Mike Blake | Reuters
Elon Musk’s SpaceX needs to hit at least two of three “moonshots” to justify its huge valuation, a former Tesla board member told CNBC on Friday.
Musk’s reusable rocket company aims to raise $75 billion by selling 555.6 million shares at $135 each, according to a filing with the Securities and Exchange Commission. The deal values SpaceX at $1.77 trillion, making it the seventh most valuable U.S. company. tesla.
Venture capitalist and former Tesla board member Steve Westley told CNBC’s “Squawk Box Europe” on Friday that the pricing for SpaceX’s impending IPO is difficult to predict because the company’s three core companies are “very different.”

In addition to its space business, Musk’s company owns the Starlink satellite internet service, which accounts for the majority of the company’s revenue and is its only profit-making unit. This includes xAI, which Musk merged with SpaceX in February.
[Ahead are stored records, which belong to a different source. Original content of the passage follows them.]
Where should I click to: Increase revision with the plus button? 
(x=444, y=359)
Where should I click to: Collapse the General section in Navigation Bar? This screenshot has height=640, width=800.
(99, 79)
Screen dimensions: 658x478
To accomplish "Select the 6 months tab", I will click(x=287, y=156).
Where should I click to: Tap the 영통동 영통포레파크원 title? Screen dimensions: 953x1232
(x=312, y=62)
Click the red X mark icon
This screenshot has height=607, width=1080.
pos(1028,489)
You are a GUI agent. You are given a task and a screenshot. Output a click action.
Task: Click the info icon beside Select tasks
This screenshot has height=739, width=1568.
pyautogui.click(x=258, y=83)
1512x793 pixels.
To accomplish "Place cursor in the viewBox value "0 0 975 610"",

“SpaceX is one company with three successful moonshots, and I think it needs to succeed at least two of those moonshots to maintain its $2 trillion valuation,” said Westley, who is also the founder of venture fund The Westley Group.

SpaceX achieved its goal of becoming the largest IPO in history.
The number of underlying businesses could grow even further, amid growing speculation that Mr. Musk will eventually merge Tesla with SpaceX. CNBC reported in May, citing people familiar with the matter, that Tesla and SpaceX already have a long list of shared resources and that Mr. Musk had discussed the possibility of merging the two companies with colleagues.
Westley told CNBC’s Arjun Karpal that a move to integrate Tesla into SpaceX is “absolutely possible.”
“It’s going to be difficult. There are a lot of governance issues and people are going to be unhappy about it, but I think there’s a good chance that it will happen eventually,” he added.
—CNBC’s Lora Kolodny and Ari Levy also contributed to this report.